*** Block opens ***
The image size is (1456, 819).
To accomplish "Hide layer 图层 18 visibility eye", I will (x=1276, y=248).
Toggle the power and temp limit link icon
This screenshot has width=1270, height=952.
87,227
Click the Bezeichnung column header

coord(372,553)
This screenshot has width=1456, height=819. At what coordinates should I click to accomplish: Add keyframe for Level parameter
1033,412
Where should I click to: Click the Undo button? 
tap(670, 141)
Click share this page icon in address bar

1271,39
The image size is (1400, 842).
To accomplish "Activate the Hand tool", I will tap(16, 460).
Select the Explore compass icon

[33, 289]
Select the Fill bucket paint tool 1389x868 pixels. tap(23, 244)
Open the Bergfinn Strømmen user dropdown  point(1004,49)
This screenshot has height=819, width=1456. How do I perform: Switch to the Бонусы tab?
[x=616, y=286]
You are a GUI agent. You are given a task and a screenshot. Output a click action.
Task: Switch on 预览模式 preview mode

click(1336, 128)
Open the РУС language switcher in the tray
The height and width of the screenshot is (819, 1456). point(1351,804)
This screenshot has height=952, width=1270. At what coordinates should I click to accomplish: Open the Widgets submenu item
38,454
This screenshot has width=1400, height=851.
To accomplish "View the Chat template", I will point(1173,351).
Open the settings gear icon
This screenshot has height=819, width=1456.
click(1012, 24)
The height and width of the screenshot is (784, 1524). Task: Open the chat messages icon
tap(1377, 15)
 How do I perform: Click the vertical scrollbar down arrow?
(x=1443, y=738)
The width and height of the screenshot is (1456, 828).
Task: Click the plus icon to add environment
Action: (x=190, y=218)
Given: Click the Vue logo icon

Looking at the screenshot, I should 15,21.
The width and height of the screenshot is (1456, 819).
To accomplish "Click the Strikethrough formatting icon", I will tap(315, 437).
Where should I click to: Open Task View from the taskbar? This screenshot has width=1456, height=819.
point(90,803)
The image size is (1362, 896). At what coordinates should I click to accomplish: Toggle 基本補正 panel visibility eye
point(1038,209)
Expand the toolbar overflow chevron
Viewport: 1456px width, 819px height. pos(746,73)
*** Block closes ***
▶ ASSIGNMENT:
Only lines of the data holding the word "will" go in the answer. Please copy each of them.

▶ REPLY TO THE TASK:
To accomplish "Hide layer 图层 18 visibility eye", I will (x=1276, y=248).
To accomplish "Activate the Hand tool", I will tap(16, 460).
To accomplish "View the Chat template", I will point(1173,351).
To accomplish "Click the Strikethrough formatting icon", I will tap(315, 437).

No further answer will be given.